Sam believes that even if she had personally made the choice to move—rather than following her mother—she would still feel like an immigrant.
“It feels like the word ‘expat’ is for white people,” Sam said. “’Immigrant’ is for brown people. In my body, that’s how I feel.”
Sam added that the United States taught her about racism. She felt racism less in Las Vegas than she did in New Jersey, which had more racial diversity. “In New Jersey, all these cultures butted heads and I saw it,” she said.
“I can't blend in. I can't hide my skin. I’ll always be different,” Sam said. And after her direct experiences with racism growing up in New Jersey, she now can’t extract racism as a reason for anything that happens to her. “I went to a pizza parlor with ping-pong tables, and I was using one. These white kids came up and started using the table like I wasn’t even there. Were they being brats, or did they not see me because I'm brown? I don’t know.”

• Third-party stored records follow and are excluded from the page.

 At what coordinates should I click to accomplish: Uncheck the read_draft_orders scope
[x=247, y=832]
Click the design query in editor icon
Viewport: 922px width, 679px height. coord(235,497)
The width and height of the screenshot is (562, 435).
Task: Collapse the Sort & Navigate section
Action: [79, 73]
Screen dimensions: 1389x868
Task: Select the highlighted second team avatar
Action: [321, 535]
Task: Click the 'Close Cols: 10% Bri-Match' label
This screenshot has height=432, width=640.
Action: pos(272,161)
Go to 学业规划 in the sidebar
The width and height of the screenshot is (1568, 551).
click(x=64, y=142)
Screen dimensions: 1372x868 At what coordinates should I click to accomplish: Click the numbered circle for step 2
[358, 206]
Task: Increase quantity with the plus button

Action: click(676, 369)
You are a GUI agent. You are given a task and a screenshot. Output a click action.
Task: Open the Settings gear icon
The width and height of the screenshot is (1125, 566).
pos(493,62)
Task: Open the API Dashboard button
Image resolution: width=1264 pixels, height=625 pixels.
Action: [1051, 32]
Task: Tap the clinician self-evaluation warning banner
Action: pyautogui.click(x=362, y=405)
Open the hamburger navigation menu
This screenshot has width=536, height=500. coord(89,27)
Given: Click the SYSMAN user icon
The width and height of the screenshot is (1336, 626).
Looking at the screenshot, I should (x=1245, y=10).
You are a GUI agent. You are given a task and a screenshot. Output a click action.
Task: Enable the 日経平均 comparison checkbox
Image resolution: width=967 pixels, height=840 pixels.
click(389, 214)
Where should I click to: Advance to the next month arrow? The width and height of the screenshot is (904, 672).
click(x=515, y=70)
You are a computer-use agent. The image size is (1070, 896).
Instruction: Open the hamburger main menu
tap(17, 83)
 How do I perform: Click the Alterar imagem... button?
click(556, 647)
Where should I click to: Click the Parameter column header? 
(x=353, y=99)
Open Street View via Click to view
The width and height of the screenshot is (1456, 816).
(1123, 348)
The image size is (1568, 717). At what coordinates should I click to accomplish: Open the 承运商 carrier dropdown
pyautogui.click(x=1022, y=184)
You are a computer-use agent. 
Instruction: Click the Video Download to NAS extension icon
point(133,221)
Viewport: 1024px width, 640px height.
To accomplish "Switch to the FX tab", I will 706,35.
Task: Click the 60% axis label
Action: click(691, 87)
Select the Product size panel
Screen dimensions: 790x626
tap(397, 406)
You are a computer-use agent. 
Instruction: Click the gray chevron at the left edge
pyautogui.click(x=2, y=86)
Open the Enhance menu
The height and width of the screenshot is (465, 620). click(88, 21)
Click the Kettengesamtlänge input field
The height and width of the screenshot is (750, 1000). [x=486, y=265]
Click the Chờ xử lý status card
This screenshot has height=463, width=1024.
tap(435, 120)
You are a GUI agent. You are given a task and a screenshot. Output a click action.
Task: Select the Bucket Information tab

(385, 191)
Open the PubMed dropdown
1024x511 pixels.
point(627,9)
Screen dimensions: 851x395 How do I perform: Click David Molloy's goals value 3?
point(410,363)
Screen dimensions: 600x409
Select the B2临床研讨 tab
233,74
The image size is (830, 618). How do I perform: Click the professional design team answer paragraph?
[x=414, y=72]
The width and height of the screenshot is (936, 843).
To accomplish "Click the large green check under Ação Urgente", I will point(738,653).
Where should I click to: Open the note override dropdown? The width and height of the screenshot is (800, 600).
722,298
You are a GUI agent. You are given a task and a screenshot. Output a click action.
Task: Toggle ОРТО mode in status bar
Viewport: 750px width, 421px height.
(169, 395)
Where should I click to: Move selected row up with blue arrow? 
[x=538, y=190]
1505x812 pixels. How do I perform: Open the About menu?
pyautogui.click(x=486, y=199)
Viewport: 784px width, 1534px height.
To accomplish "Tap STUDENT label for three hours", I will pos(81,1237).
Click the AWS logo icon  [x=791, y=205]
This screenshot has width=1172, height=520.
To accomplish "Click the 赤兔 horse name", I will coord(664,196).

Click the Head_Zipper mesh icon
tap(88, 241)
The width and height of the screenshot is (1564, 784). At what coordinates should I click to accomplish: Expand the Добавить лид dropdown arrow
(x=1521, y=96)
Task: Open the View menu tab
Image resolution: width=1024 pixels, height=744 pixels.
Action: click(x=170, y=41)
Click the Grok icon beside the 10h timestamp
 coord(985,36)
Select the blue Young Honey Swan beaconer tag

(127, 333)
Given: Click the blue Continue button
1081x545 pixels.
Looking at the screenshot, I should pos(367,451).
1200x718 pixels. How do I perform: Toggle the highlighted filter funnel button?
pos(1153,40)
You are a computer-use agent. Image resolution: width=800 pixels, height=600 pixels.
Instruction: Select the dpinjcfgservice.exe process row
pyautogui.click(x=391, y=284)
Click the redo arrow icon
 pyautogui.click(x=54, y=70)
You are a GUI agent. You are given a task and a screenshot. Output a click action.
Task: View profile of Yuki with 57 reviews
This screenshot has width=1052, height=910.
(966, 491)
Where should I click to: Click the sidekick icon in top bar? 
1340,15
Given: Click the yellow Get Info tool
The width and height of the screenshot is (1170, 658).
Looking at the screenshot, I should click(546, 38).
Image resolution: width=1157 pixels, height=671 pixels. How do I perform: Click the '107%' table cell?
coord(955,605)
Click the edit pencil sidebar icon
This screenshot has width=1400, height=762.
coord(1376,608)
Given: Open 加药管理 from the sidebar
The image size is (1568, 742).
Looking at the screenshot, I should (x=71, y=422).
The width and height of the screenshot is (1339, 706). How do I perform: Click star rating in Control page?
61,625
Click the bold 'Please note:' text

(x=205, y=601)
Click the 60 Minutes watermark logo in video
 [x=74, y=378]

She added that with their AirBNB account, even though she is the primary user, she’s put her husband’s photo in the profile. “It takes racism out of it,” she said.
A Missing Component in the Immigration Debate
In the United States, immigration is fiercely debated today. Amid all the debate, Sam said she feels like a big point is missed: Immigrants immigrate due to some level of duress at home. “Even when it’s a choice, you’re doing it because you should,” she said.
“We would not be here if we felt like we really had a choice,” Sam said. “We would rather stay with people who look like us, eat like us, and who want us to be there. Here, we have to watch everything we do and say and wonder whether something happened to us because of the color of our skin or our accents.”
Hearing public debates that don’t consider that immigrants would rather live in their countries of origin, if only they could live there and be safe or be able to thrive, frustrates her.
Upside: Flexibility and Comfort with Change
Sam said that moving has given her skills to adapt. “You’re less scared of the unknown when you’ve taken these leaps,” she said. “Moving to another place in the same country is challenging enough—consider moving countries.”
She notices that her husband is much more averse to change than she is. When she got a job offer at another organization, her husband worried about her having a new employer and a new office and new coworkers. She didn’t even consider these things—she just felt excited.
“I try to see things through the lens of my husband’s life experiences compared to mine, and I can’t imagine it,” she said.
When Your Interviewee Makes You Hungry
Sam and I had so much fun during our talk that we said we should do it monthly. At the very least, I’m going to persuade her into joining me for a meal at a Filipino restaurant she mentioned in Washington, D.C., when I get there next. Because yum.
Thanks, Sam!
For more information about Stakes [Pull Up / Put Down], the project that generated this interview, read the project statement. If you would like to participate as an interview subject or have a participant to recommend, please contact me. To get updates on the project, subscribe to The Letter.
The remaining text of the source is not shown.